▶ _Assigned task_
Print nothing but the lines below starting at the line that holds "This screenshot has width=980, height=466." and ending at the line that holds "Task: Click the date 20 June 2025", including both, each exactly as written.

▶ _Stored data_
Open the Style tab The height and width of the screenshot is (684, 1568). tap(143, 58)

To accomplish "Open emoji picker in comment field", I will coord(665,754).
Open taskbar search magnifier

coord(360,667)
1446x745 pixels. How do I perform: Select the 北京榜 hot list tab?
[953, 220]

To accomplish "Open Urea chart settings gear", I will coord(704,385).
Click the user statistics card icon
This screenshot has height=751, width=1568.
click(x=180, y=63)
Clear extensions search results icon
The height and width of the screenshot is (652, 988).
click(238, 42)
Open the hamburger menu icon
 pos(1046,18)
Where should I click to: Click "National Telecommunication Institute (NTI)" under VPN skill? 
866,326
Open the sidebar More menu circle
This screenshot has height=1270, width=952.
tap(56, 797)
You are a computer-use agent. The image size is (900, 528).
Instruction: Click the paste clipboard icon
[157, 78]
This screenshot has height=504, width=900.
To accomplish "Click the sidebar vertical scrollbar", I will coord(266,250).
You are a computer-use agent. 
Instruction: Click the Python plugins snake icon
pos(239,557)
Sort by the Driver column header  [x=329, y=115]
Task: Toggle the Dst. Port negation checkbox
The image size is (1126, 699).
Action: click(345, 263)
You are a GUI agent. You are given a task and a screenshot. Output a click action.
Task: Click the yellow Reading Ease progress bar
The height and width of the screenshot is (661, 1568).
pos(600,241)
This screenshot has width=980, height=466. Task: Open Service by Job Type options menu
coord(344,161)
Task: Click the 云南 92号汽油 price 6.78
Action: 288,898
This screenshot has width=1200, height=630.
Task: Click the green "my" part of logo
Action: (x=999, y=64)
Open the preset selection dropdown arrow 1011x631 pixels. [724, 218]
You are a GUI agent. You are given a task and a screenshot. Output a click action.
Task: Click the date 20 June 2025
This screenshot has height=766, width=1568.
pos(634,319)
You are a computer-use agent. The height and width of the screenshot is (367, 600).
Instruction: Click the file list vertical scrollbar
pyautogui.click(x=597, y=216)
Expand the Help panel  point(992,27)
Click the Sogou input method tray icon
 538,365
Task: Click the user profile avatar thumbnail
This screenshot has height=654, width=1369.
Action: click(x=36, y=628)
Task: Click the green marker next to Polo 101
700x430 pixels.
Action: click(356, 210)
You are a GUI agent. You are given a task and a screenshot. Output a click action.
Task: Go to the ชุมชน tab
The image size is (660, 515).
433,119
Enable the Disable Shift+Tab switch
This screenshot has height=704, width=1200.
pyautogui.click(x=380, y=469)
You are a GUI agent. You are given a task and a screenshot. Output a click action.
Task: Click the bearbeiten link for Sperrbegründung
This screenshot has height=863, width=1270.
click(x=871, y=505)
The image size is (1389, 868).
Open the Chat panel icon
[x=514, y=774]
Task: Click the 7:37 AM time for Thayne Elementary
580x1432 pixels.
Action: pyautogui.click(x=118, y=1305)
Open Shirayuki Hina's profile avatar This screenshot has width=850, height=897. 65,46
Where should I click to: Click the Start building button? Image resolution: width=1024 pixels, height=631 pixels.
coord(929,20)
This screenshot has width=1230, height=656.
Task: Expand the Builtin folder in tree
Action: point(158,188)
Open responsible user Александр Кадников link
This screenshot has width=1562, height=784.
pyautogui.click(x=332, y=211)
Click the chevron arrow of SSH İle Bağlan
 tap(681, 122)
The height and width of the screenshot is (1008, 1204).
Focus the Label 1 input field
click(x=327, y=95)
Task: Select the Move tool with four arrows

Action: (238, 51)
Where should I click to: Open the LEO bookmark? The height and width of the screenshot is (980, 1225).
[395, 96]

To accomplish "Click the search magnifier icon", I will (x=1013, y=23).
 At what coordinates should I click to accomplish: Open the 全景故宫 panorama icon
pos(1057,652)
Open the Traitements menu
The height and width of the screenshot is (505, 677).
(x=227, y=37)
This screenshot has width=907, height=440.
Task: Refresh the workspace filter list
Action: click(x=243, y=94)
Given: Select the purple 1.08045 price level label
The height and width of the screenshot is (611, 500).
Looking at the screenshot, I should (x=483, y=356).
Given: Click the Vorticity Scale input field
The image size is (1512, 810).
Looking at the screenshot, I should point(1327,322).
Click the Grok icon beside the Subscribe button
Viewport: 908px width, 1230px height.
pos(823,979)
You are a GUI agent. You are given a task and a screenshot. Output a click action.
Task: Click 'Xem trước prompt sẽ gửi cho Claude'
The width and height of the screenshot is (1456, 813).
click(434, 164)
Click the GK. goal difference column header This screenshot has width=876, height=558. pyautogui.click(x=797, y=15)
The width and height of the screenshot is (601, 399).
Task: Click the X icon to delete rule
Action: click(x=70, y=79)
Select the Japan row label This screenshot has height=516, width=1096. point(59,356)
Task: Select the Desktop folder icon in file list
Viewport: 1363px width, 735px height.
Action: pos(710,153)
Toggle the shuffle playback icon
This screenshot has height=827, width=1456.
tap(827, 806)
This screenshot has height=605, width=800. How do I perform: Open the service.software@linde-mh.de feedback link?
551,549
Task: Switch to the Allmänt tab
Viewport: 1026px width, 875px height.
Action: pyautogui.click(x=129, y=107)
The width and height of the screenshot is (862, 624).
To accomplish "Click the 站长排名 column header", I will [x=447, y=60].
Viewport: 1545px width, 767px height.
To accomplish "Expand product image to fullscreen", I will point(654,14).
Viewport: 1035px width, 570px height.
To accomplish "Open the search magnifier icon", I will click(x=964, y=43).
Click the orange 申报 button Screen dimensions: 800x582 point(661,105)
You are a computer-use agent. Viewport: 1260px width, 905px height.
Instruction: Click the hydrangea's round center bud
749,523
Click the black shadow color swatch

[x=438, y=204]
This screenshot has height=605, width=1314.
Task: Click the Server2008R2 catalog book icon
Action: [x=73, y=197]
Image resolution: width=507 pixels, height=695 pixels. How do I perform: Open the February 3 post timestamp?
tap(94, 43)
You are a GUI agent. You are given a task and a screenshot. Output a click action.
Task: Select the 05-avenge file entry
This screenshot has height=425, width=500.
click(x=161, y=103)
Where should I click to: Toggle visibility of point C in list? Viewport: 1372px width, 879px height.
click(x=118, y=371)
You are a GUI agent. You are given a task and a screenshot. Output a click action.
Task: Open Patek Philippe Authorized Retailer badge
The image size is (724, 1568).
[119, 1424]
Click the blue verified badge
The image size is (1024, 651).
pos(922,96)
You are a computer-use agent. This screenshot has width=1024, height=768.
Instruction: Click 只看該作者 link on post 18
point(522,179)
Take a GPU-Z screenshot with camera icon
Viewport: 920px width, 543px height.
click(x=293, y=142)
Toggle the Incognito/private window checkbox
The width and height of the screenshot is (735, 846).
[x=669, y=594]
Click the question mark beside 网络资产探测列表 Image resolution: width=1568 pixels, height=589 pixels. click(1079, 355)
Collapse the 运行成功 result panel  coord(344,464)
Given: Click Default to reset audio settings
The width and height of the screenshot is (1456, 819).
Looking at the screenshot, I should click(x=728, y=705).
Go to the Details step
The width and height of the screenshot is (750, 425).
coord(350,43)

▶ _Written solution_
This screenshot has width=980, height=466. Task: Open Service by Job Type options menu
coord(344,161)
Task: Click the 云南 92号汽油 price 6.78
Action: 288,898
This screenshot has width=1200, height=630.
Task: Click the green "my" part of logo
Action: (x=999, y=64)
Open the preset selection dropdown arrow 1011x631 pixels. [724, 218]
You are a GUI agent. You are given a task and a screenshot. Output a click action.
Task: Click the date 20 June 2025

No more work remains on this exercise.